John Billingsley Biography

Painting of John Billingsley (1747-1811) painted by Joseph Hutchinson (1747-1830) (c) Victoria Art Gallery
Painting of John Billingsley (1747-1811) painted by Joseph Hutchinson (1747-1830) (c) Victoria Art Gallery

John Billingsley, born at Ashwick Grove, Oakhill, at the edge of Harridge Woods in 1747, was a very notable figure in Somerset.

To quote ‘local historian Robin Atthill from his book, Old Mendip.

“The familiar landscape of the main Mendip plateau with its wide straight roads, grass-bound and grey-walled, its scattered farmhouses each with a sheltering windbreak of trees is a landscape that Billingsley did much to create’”
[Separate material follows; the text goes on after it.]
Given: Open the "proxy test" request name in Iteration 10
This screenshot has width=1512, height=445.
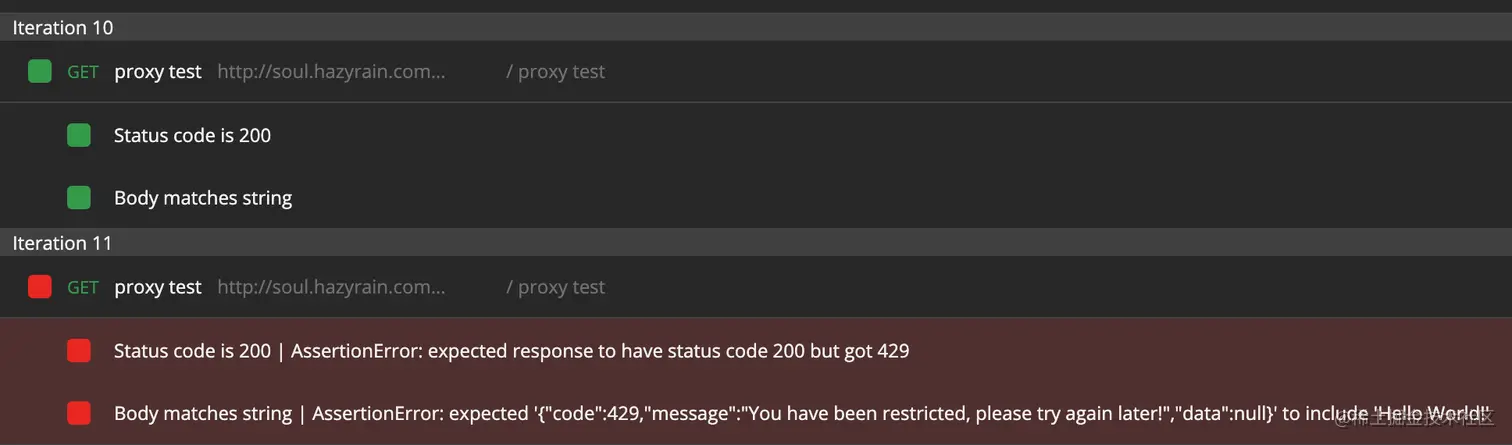Looking at the screenshot, I should pos(158,72).
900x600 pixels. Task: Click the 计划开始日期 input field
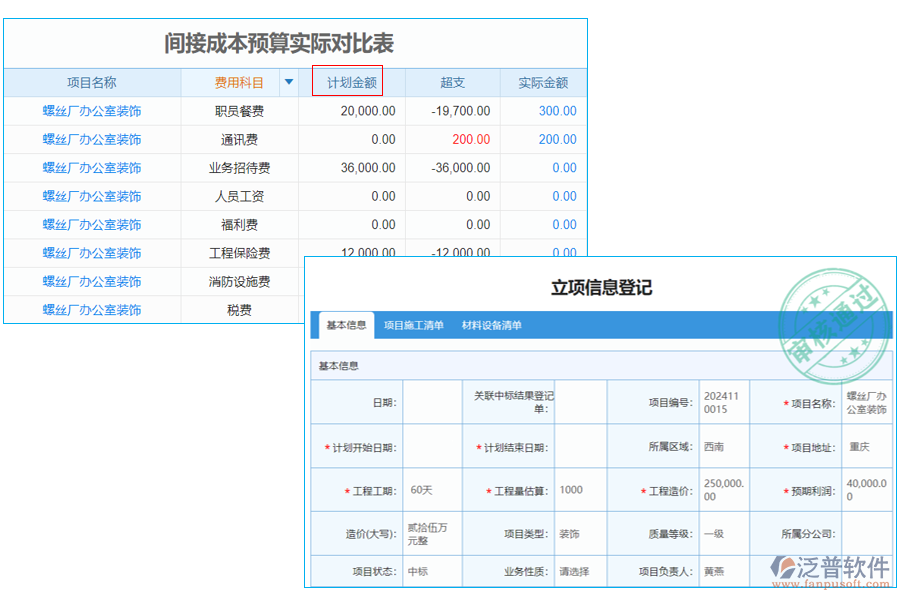[431, 446]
John Billingsley was a man of knowledge, wealth and status who pioneered progress, improvement and innovation in agriculture, industry and transport in the18th & 19th centuries; born into a wealthy family, he was the grandson of Nicholas Billingsley, a Presbyterian dissenter who was minister at Ashwick from 1699 to 1729. He was described as a leading member of the Presbyterian church although at some stage he was reconciled with the Church of England.

Billingsley is best known as the author of “General View of the Agriculture of the County of Somerset with Observations on the Means of its Improvements” 1795. In his book and activities he advocated the modernisation of farming practices. He promoted mechanisation, ploughing with oxen, hedge and wall building, crop rotation, treatment of sick animals with medicine and the improvement of cucumber production with horse dung. His major innovation was the introduction and adoption of the double-furrow plough. The competition to demonstrate its effectiveness was held at Barrack Farm, Bath.

General View of the Agriculture of the County of Somerset
General View of the Agriculture of the County of Somerset

The chapter on political economy shows how forward thinking he was. It relates to the narrow margin of British food supplies in view of the outbreak of war with France. Today the concept is known as “Food Security”.

One of his activities was controversial. The enclosure of Mendip in order to improve farming productivity was hated by the ordinary people who were dispossessed of land by the enclosures. By contrast, his activities in the draining of Sedgemoor were beneficial without controversy.

He was a renowned agricultural expert and founder member of the Bath & West Society, now known as the Royal Bath & West of England Society, based near Shepton Mallet, Somerset. The silver cups which he won in the Society’s competitions are still in the possession of his descendants, some of whom live and work in the Bath area.

He was an important promoter and shareholder of the Somersetshire Coal Canal, the Kennet & Avon Canal and the Dorset & Somerset Canal. He also promoted the proposed Bristol & Western Canal project for linking Bristol with Taunton and was actively involved in the turnpiking of roads.   His shareholding in the Dorset & Somerset Canal amounted to £3,500, but the value of his shareholdings in the S.C.C. and the K&A Canal is not known.

Billingsley had many business interests in addition to canals, including coal mines, Oakhill Brewery and its public houses and farming of 4,000 acres. Possibly he had involvement in the cloth trade and a logwood mill (making dyes for the cloth industry). He owned two mills in the Nettlebridge Valley near his home.

In the fields next to Keeper’s Cottage, Harridge Woods, he created a flooded water meadow system, quite unusual for the altitude in the Mendips, being some 500ft above sea level.  This was an endeavour to encourage the grass to grow faster and so be advantageous for fattening animals for market sooner than his rivals. The leat carrying water into underground culverts under the field can still be seen today, next to Keeper’s Cottage.

In 1798 – Billingsley and Davis produced a report: “Somerset County Agricultural Report” which included a map of the Soils around Bath.  This is reputed to be the map which inspired William Smith (Strata Smith – Father of English Geology), to publish his first coloured map of geological distribution around Bath, 1799.  This was a circular map of a 5 mile radius around Bath, produced by Taylor & Meyler, and detailed the Oolite, Lias and Triassic “red ground” geological distribution.  This then led to his much later published Geological Map of Britain “A delineation on the Strata of England and Wales 1815.

Key Facts about John Billingsley:

  • Born: Ashwick Grove, Oakhill, near Shepton Mallet, Somerset 1747
  • Married: Mary Wells, daughter of Nathaniel Wells, Rector of East Allington, Devon.
  • Died: 26th September 1811, aged 64 at Ashwick Grove, Oakhill, Somerset.
  • Buried: St James Churchyard, Ashwick, Oakhill, Somerset.  Monument inside church.